Mr. Kristol is right about one thing: In war, terrible things happen … That’s exactly the problem. War, by definition, under the best circumstances and the best leadership, always unleashes a terrible monster. War is never “clean and easy;” war is never “under control.” War is always messy and out of control and war always exacts a terrible price, usually upon those who least deserve it.

That’s why we must — we must! — use extraordinary caution before going to war in the first place. What may be gained by going to war rarely outweighs its costs: unintended consequences, unforeseen suffering, the terrible price paid by noncombatants, the terrible price paid by the land itself, and the damage done to a nation’s ideals … because in war, terrible things happen, including crimes and abuses and cover-ups.

We did not use extraordinary caution before going to war in Iraq. We looked for ways to justify what had already been planned. We did not go to war in Iraq reluctantly, but eagerly. That is the problem. That was the mistake.

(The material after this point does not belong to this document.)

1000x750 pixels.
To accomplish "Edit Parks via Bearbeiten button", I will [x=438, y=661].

When you go to war, things like the massacre at Haditha happen. The problem isn’t “bad soldiers” or “soldiers under too much stress.” The problem is war itself. Its risks and its costs are simply too great, too grave, to be overlooked and ignored in the decision-making equation.

What happened at Haditha is a terrible human tragedy. We must bear the blame and take the responsibility, because we, we the people, we the people to whom the government of the United States is accountable, sent the Marines there. This tragedy is simply a sign of what war brings, of what we knew war would bring. It proves the point, and there will be those who will shout out: “I told you so!”

But not with glee …

with liberty and justice for all

with liberty and justice for all

From the Los Angeles Times, June 5, 2006:

The Pentagon has decided to omit from new detainee policies a key tenet of the Geneva Convention that explicitly bans “humiliating and degrading treatment,” according to knowledgeable military officials, a step that would mark a further, potentially permanent, shift away from strict adherence to international human rights standards.

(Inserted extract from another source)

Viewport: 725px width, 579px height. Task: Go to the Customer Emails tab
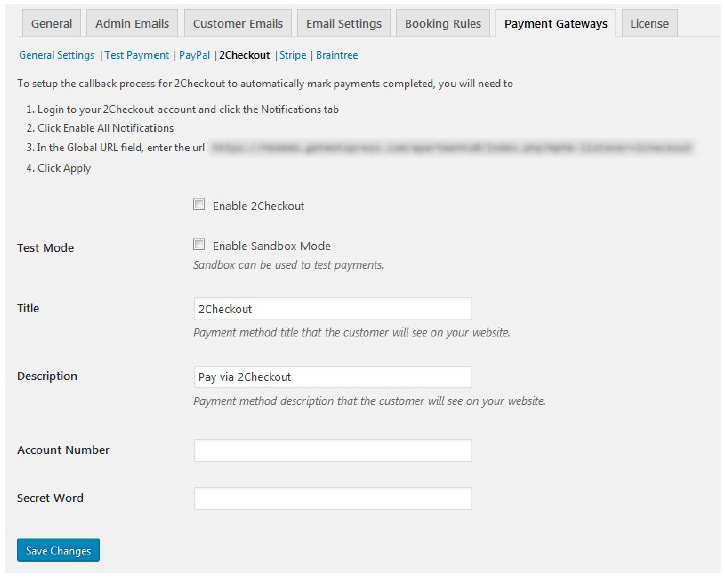(238, 24)
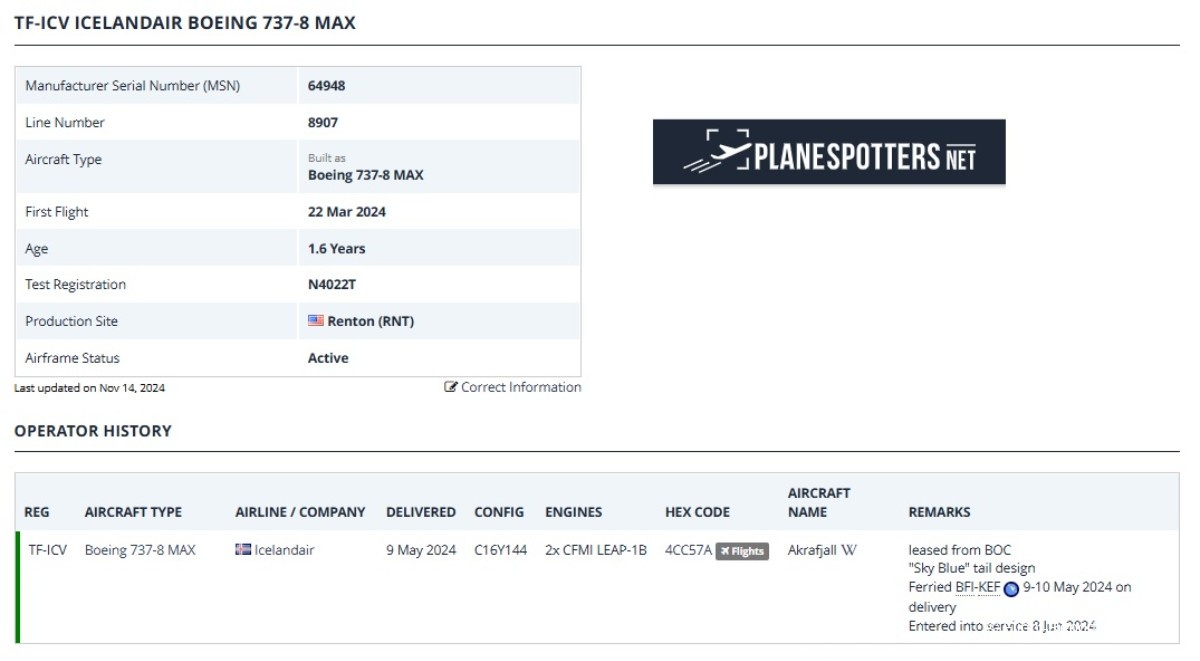
Task: Click the Operator History section heading
Action: coord(93,431)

The decision could culminate a lengthy debate within the Defense Department but will not become final until the Pentagon makes new guidelines public, a step that has been delayed. However, the State Department fiercely opposes the military’s decision to exclude Geneva Convention protections and has been pushing for the Pentagon and White House to reconsider, the Defense Department officials acknowledged.

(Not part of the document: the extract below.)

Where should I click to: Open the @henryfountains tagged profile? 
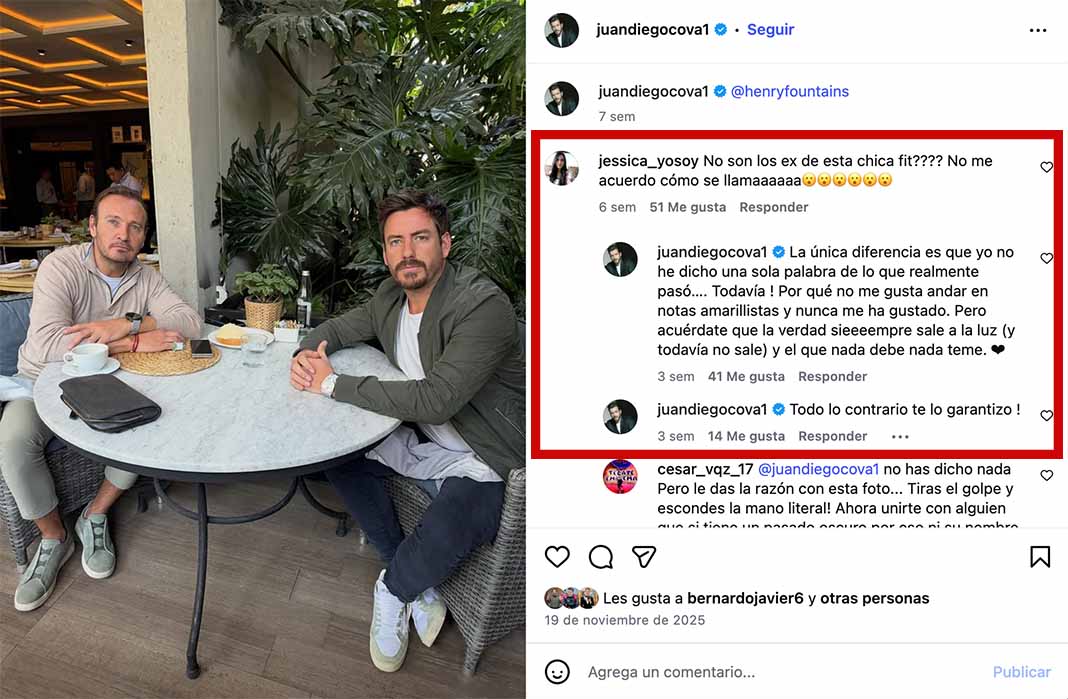pos(789,91)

For more than a year, the Pentagon has been redrawing its policies on detainees, and intends to issue a new Army Field Manual on interrogation, which, along with accompanying directives, represents core instructions to U.S. soldiers worldwide.

The process has been beset by debate and controversy, and the decision to omit Geneva protections from a principal directive comes at a time of growing worldwide criticism of U.S. detention practices and the conduct of American forces in Iraq.

The directive on interrogation, a senior defense official said, is being rewritten to create safeguards so that all detainees are treated humanely but can still be questioned effectively.

President Bush’s critics and supporters have debated whether it is possible to prove a direct link between administration declarations that it will not be bound by Geneva and events such as the abuses at Abu Ghraib or the killings of Iraqi civilians last year in Haditha, allegedly by Marines.

But the exclusion of the Geneva provisions may make it more difficult for the administration to portray such incidents as aberrations. And it undercuts contentions that U.S. forces follow the strictest, most broadly accepted standards when fighting wars.

“The rest of the world is completely convinced that we are busy torturing people,” said Oona A. Hathaway, an expert in international law at Yale Law School. “Whether that is true or not, the fact we keep refusing to provide these protections in our formal directives puts a lot of fuel on the fire.”

The State Department has it right. How can we protect and defend our ideals … while casting aside our ideals? How do we defend liberty by restricting liberty? How do we defend justice by ignoring internationally accepted standards of justice? How do we advocate for human rights while picking and choosing which people have rights and which do not?